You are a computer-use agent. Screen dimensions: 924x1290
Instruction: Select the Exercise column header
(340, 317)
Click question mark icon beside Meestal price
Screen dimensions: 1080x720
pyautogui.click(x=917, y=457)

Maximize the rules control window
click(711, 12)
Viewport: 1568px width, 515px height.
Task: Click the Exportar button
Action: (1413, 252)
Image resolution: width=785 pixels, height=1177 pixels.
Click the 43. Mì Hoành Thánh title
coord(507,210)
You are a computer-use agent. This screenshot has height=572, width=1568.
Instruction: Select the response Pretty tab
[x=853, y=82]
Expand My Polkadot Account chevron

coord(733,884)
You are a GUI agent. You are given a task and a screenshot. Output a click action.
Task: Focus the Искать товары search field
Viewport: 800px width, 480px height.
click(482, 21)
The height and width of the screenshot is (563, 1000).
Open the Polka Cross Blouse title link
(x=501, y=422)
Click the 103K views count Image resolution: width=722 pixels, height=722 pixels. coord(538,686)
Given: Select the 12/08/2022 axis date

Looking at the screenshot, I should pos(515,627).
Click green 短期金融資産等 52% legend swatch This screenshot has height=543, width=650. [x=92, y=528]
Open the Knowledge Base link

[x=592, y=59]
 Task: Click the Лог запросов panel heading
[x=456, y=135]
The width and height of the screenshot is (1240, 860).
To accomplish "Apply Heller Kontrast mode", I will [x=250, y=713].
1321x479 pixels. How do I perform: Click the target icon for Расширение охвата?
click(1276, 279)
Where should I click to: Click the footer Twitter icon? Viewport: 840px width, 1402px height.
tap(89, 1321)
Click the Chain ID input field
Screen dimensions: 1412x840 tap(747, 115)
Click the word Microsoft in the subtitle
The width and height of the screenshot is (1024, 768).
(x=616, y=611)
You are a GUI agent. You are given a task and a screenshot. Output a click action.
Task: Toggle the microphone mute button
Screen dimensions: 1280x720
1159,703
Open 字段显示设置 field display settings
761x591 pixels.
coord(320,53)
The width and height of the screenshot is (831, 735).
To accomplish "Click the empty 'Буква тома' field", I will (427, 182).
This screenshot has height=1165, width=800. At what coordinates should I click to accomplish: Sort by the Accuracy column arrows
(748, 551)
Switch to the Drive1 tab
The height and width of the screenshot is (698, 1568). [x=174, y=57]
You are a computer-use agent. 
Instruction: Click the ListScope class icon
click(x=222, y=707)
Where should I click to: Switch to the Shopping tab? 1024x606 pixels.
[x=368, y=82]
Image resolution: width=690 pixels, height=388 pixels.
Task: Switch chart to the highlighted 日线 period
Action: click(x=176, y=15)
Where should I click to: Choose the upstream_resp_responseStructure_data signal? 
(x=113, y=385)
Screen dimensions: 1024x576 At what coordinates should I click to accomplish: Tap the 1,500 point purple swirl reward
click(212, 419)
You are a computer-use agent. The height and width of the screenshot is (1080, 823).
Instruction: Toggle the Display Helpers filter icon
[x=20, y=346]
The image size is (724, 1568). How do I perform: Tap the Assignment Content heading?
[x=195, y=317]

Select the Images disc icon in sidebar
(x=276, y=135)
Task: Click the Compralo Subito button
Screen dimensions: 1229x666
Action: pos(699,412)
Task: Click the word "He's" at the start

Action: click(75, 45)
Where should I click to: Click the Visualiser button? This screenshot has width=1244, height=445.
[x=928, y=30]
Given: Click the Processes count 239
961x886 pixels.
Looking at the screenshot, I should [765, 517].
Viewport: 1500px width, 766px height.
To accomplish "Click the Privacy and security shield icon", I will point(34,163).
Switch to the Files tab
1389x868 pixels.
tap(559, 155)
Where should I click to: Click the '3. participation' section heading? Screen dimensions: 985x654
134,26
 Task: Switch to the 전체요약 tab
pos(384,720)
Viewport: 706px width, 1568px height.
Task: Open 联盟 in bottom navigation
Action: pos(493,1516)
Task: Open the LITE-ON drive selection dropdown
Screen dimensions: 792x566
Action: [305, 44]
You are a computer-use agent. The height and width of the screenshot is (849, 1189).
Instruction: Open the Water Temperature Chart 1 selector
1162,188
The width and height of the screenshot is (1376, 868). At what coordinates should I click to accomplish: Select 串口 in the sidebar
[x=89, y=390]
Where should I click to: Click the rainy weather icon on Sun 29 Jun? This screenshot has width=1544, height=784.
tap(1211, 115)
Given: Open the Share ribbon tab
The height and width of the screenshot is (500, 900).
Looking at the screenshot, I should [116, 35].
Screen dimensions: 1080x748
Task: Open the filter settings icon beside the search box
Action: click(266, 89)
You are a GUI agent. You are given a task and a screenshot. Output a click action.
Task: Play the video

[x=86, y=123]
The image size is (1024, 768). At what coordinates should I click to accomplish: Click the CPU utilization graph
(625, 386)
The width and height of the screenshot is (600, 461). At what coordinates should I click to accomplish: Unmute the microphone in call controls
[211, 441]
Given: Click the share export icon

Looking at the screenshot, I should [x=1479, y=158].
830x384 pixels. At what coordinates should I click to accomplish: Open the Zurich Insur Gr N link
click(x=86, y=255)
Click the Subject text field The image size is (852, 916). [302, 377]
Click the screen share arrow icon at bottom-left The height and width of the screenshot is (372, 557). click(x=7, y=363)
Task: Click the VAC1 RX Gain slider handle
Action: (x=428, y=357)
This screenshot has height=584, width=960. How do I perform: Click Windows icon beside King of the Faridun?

● WORK TO COMPLETE
Each line above that contains the string "computer" should be identified and copied.

● ANSWER SECTION
You are a computer-use agent. Screen dimensions: 924x1290
You are a computer-use agent. This screenshot has height=572, width=1568.
You are a computer-use agent. 
You are a computer-use agent. The height and width of the screenshot is (1080, 823).
You are a computer-use agent. The height and width of the screenshot is (849, 1189).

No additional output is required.